Annotation Guidelines

This page gives an overview of the annotation and normalization scheme and process of the MedProcNER/ProcTEMIST corpus. More detailed information is available in the Annotation Guidelines, a 30+ pages long file that documents the corpus’s creation and annotation process. They are available on Zenodo.

The MedProcNER/ProcTEMIST guidelines were created by clinical experts at the same time as the DisTEMIST guidelines. After their definition, the guidelines were refined in several cycles of quality control and annotation consistency analysis before annotating the entire dataset, with a final agreement of… Additionally, once the manual annotation phase was finished, the corpus was thoroughly revised in a post-processing step to maximize consistency.

This page has two parts:

  1. Annotation
  2. Normalization

Annotation

The corpus includes only one label: PROCEDIMIENTO (clinical procedure). Despite this unicity, the label and corpus itself are very varied.
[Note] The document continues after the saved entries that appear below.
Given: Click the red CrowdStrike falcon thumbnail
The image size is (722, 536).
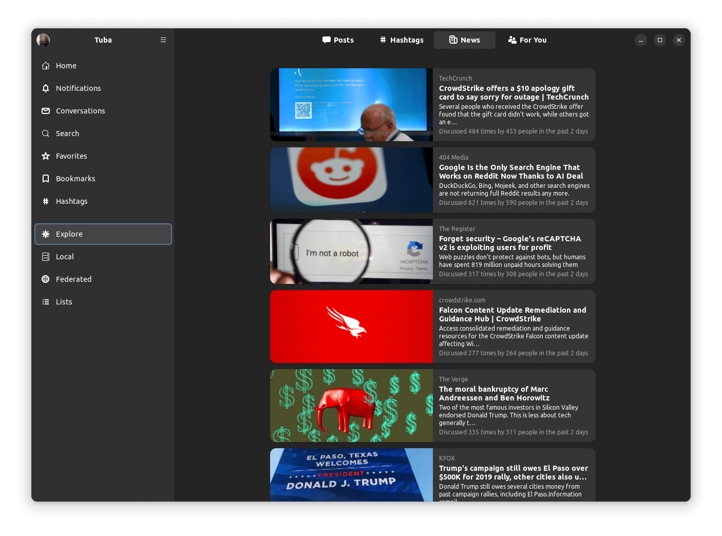Looking at the screenshot, I should 351,327.
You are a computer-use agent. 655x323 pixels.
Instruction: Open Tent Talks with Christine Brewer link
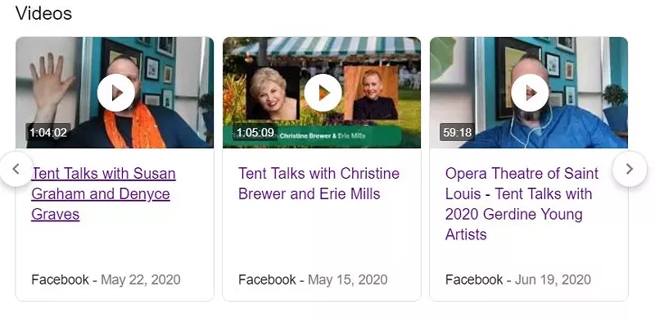318,184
Several kinds of procedures are annotated, including diagnostic, therapeutic, preventive and supportive procedures. Some specific examples are:

  • Simple medical exploration and inspection methods (that require little or no instrumentation): These procedures involve the use of basic diagnostic techniques to examine a patient’s body for signs of illness or disease. Examples include listening to the lungs with a stethoscope (“auscultación pulmonar”, pulmonary auscultation), feeling the abdomen for abnormalities (“palpación abdominal”, abdominal palpation), or checking the patient’s neurological responses (“exploración neurológica”, neurological examination).
  • Imaging tests: These procedures involve the use of advanced medical technology to produce images of the inside of the body, which can be used to diagnose and monitor various conditions. Examples include magnetic resonance imaging (MRI) of the brain (“RMN cerebral”), computed tomography (CT) of the chest with contrast (“TAC torácico con contraste”), or x-rays of the femur from the anterior-posterior (AP) view (“RX de fémur AP”).
  • Other medical tests: These procedures involve the use of laboratory tests or other diagnostic tools to evaluate a patient’s health status or monitor their condition. Examples include a complete blood count (“hemograma”, hemogram), electrocardiogram (“electrocardiograma” or “ECG”) to measure heart function, or electroencephalogram (“electroencefalograma” or “EEG”) to measure brain activity.
  • Administration of medications: These procedures involve the delivery of medications to treat or manage a patient’s medical condition. Examples include antibiotic therapy to treat bacterial infections (“antibioterapia”) or corticosteroids (“corticosteroides”) to reduce inflammation.
  • Administration of blood, plasma, serums, bolus and continuous medication pumps: These procedures involve the delivery of fluids, nutrients, or medications directly into a patient’s bloodstream. Examples include a blood transfusion to replace lost blood (“transfusión de 2 concentrados de hematíes”) or fluid therapy to treat dehydration (“sueroterapia”).
  • Simplified surgical treatments: These procedures involve minimally invasive or straightforward surgical procedures that can be performed relatively quickly and easily. Examples include removal of the prostate gland through an incision in the lower abdomen (“adenomectomía retropúbica”, retropubic adenomectomy) or placement of a testicular prosthesis (“se coloca prótesis testicular”).
  • Surgical descriptions: These procedures involve detailed accounts of surgical procedures, including the steps involved, the instruments used, and any complications that may arise. Examples include “reconstructed with a chin graft and an arched titanium plate” (“se reconstruyó con injerto de mentón y placa de titanio arqueada”) or “the intercortical gaps were filled with cancellous bone obtained from the donor area” (“los gaps intercorticales se rellenaron de hueso esponjoso obtenido de la zona donante”).

As with many other clinical entities, detecting and annotating procedures in structured text can be quite complicated due to the use of descriptive language, abbreviations, multiple parts (i.e. anatomical entities or instruments) and even ambiguous wording.

Physical examination revealed a good general state of health, with normal abdomen and genitalia; rectal examination was compatible with grade I/IV prostate adenoma.
Urinalysis showed 4 red blood cells/field and 0-5 leukocytes/field; the rest of the sediment was normal.
Normal haemogram; biochemistry showed glycaemia of 169 mg/dl and triglycerides of 456 mg/dl; normal liver and kidney function. PSA of 1.16 ng/ml.
Urine cytology was repeatedly suspicious for malignancy.
Simple abdominal X-ray shows degenerative changes in the lumbar spine and vascular calcifications in both hypochondrium and pelvis.
Urological ultrasound revealed the existence of simple cortical cysts in the right kidney, bladder without alterations with good capacity and prostate weighing 30g.
IVU showed bilateral renal normofunctionalism, calcifications on the right renal silhouette and arrhotic ureters with addition images in the upper third...

Normalization

All entities in the corpus were normalized to SNOMED CT concepts.